Let’s start with your poem. It’s coming from a larger body of work about the myth of Orpheus. Can you tell me where it sits within that?
This is nearing the end of the tale, and the collection. After he spends some time without creating, Orpheus comes up with a new song. It’s a song of hope, but also of a more introvert experience and a more monastic kind of life. This pisses the maenads off as all their men follow Orpheus in his new philosophy. They conjure up a Bacchic ritual in which Orpheus is supposed to take part, but really they use the ritual to dismember him. To kill him. After this, Orpheus’ head lands in the river together with his lyre and it travels to Lesbos.
The Lorca poem you chose has a similarly supernatural feel to it. What that part of your decision to include it today?
I chose it for the music (rather than) the content. Obviously it’s also a very mystical and ritualistic poem, but I chose it because this is the kind of Lorcian music I hear in my mind when I am trying to construct my English poems in terms of metre, rhyme and pararhyme. These poems for me would have been inconceivable if hadn’t experienced Lorca. So, in terms of music, Lorca has been my biggest influence in both Spanish and English poetry.

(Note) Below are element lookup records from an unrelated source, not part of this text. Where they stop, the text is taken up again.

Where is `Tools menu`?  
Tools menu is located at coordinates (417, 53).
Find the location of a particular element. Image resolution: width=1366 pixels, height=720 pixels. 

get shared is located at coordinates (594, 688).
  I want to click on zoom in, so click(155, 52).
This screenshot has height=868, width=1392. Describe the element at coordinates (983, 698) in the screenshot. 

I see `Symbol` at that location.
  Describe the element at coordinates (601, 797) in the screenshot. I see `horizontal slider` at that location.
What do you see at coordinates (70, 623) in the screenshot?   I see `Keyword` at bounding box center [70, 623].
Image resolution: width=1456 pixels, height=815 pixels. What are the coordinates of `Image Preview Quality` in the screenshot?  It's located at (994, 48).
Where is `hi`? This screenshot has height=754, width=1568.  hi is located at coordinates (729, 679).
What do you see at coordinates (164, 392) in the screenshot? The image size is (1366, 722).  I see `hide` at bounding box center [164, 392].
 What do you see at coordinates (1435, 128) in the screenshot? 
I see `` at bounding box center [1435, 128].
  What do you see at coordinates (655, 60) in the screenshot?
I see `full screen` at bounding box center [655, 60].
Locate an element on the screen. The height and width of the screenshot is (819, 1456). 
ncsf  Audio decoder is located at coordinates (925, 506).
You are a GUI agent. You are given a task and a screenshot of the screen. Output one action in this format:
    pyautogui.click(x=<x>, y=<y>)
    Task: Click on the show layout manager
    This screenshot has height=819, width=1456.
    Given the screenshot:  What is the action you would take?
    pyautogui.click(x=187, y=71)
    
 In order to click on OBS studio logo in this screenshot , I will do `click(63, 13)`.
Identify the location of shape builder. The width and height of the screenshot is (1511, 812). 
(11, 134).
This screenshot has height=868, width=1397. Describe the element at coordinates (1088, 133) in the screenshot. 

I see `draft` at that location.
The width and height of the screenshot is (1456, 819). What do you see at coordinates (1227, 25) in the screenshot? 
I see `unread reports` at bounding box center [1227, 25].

Why did you pick this translation over others?
Of course, the translator tried to be faithful to the meaning as best he could, but mostly I think he concentrated on metrics and on music. Even perhaps changing ways of expressing certain symbols so that they would help the music. Because, for me, one of the most powerful parts of Lorca’s poetry is the music, I think these translations really capture the true sense of Lorca.
Gabriel Moreno is a Gibraltarian poet and musician based in London.
His collection, The Descent and Rise of Orpheus the Bard will be published in December by Orion Contemporary.
He currently runs the hugely successful Lantern Society at The Betsey Trotwood.